Compact fraud proofs exist, so light clients don`t have to download the whole block to verify that fraud has happened. This requires Celestia to generate metadata to be able to convey enough information to generate a compact fraud proof. If the intention of moving to ZK proofs is accepted, it will allow us to remove the metadata and simplify Celestia.
The removal of the metadata includes but is not limited to:
- Index in the PFB
- Intermediate State Roots Namespace
- Index of Transaction (Still up to debate)

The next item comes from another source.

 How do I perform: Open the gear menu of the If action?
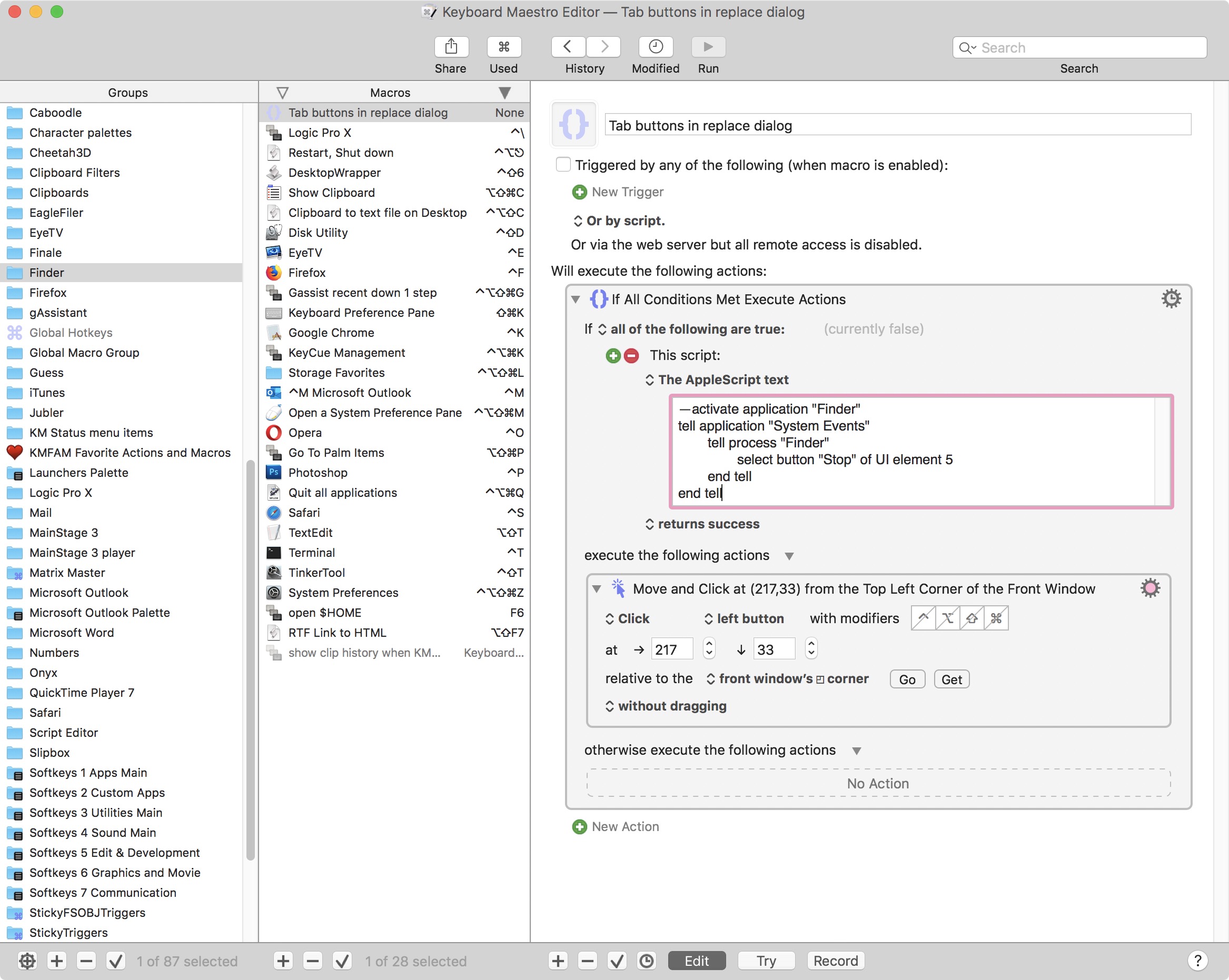pyautogui.click(x=1171, y=298)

- The PFB (share) commitment
The pfb commitment existed for compact fraud proofs, so a full node can create a compact inclusion proof of a blob without needing the whole blob when fraud-proving a malicious PFB transaction. That is not needed anymore. This means we can get rid of the concept of sub-tree roots and PFB commitments. This opens up the design space of the commitment scheme blobs could use. The commitment could also go over the bolb data itself and not the shares, making it share encoding independent. That way, Celestia could ingest data into namespaces while keeping the commitment creation deterministic before the transaction submission.

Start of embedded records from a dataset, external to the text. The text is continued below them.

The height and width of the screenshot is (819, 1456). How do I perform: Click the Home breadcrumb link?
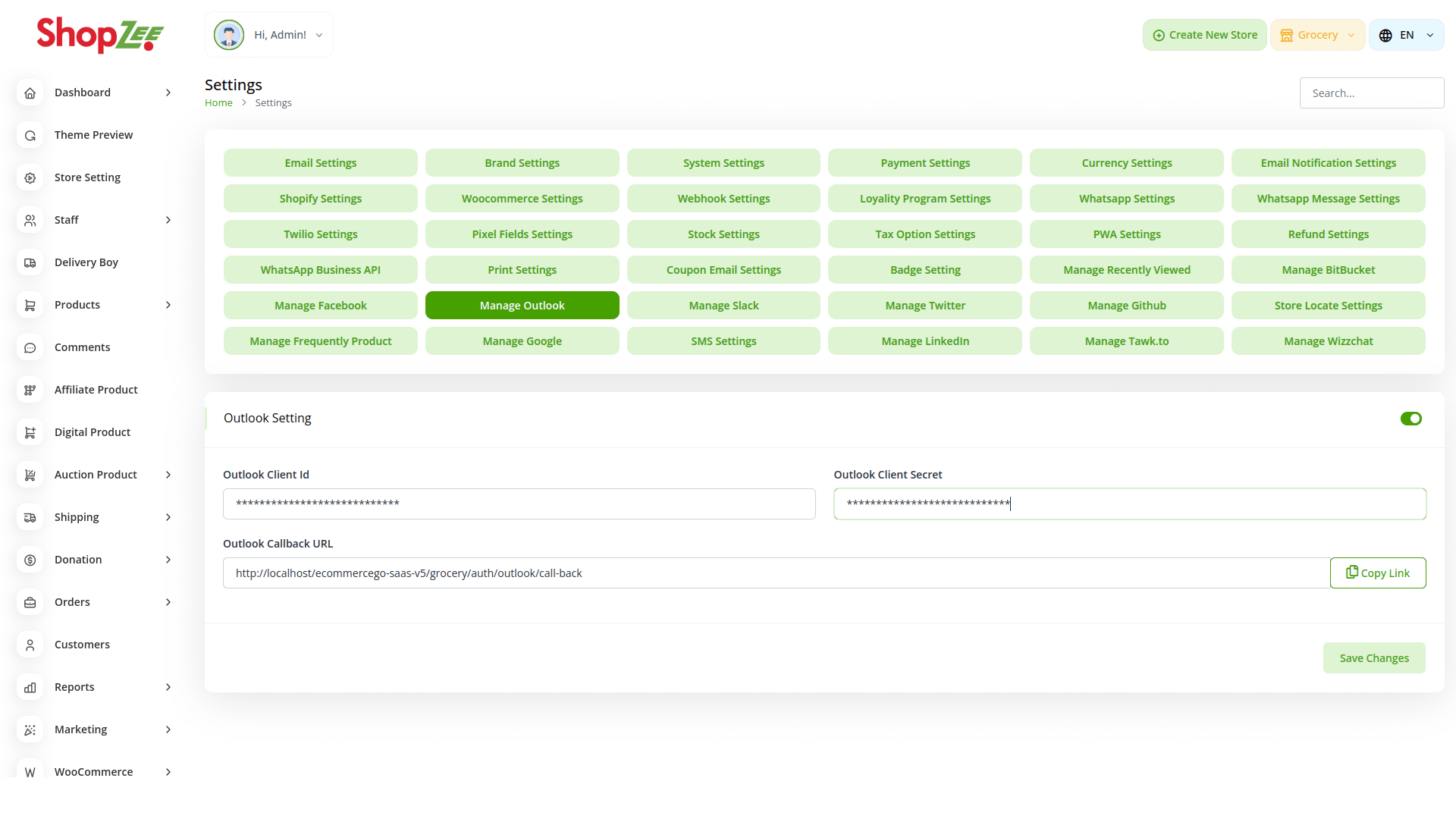tap(218, 103)
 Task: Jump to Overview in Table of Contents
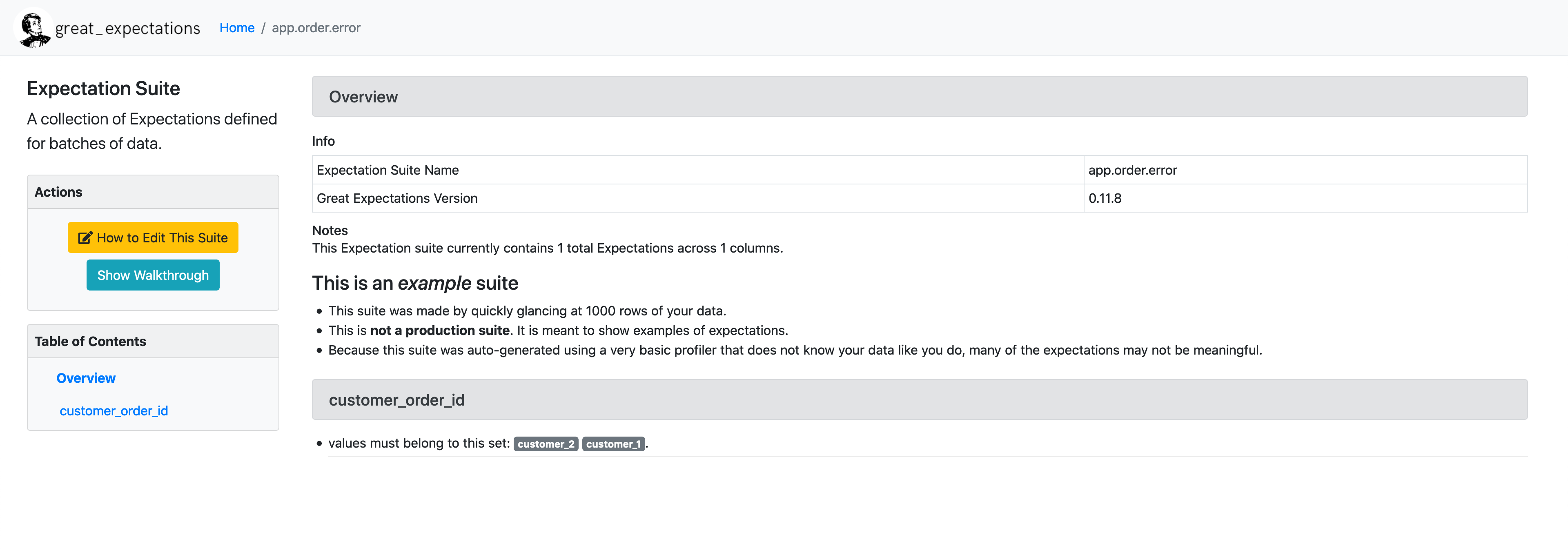[86, 378]
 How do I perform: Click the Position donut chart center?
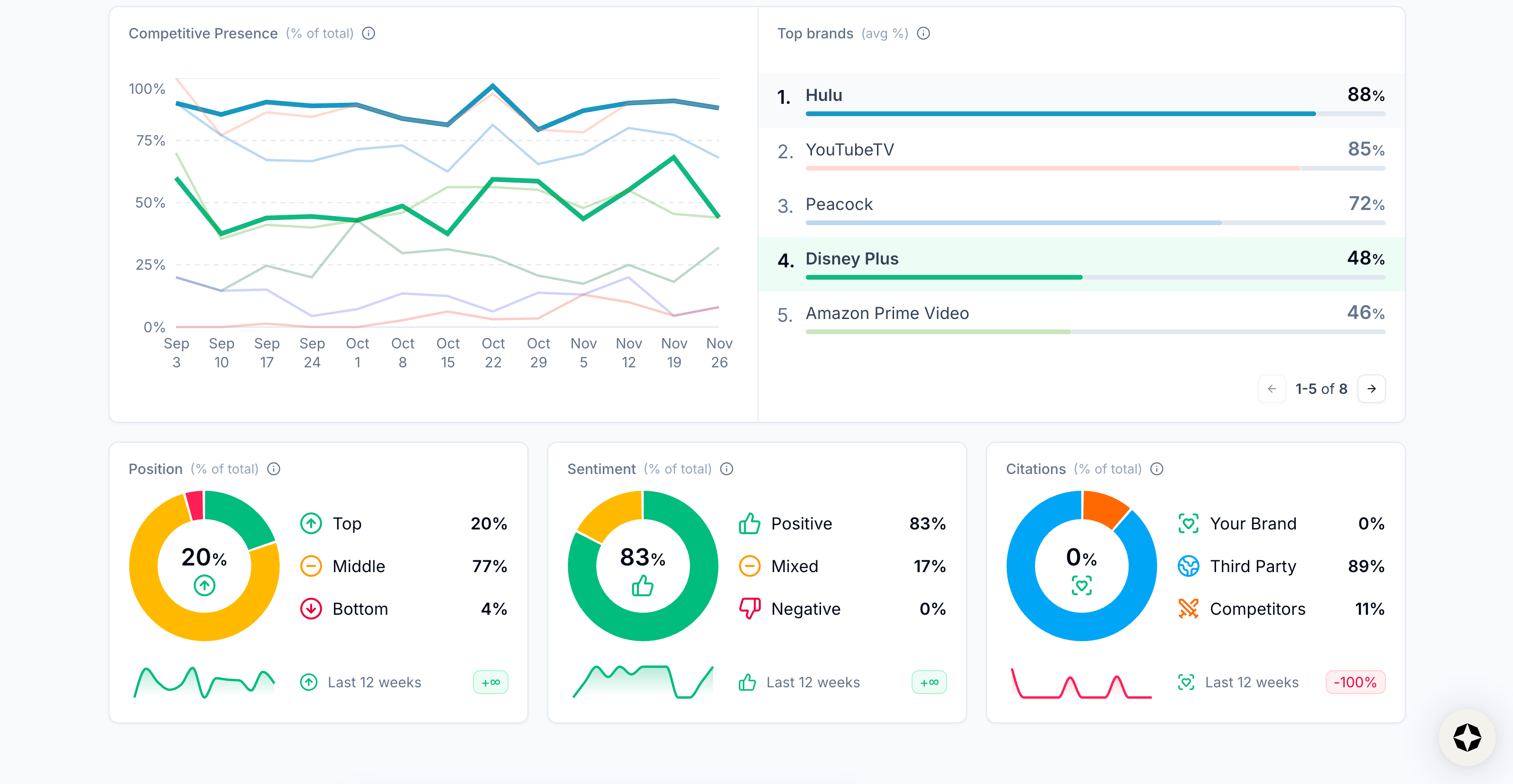click(204, 565)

Finally, the blob share commitment rules could be removed, as we no longer need the concepts of subtree roots, which completely removes all intra-blob padding.
Backwards compatibility and security considerations
Moving from non-existent fraud proofs for specific validity rules to be validated by ZK proofs does not break the client. Moving erasure encoding validity from fraud proofs to ZK proofs will break the client and light node operators that rely on the fraud proofs. This particular migration should be done with caution.
The removal of metadata should not have an impact on any current users of Celestia. Breaking consensus for this is worth it as opposed to breaking consensus otherwise to enable single round fraud proofs or being able to fraud proof wrong fee payments in a compact way.
The security guarantees for light node operators do not decrease if we move from non-existent fraud proofs to ZK proofs. Depending on the system used to generate the ZK proofs, additional trust assumptions might be added like a tested setup. How a ZK proof is generated should be discussed separately for each validity rule that we are discussing.
Conclusion
In conclusion, rewriting the app in Rust and running it through SP1 or Risc0 seems easier than creating and supporting all fraud proof types.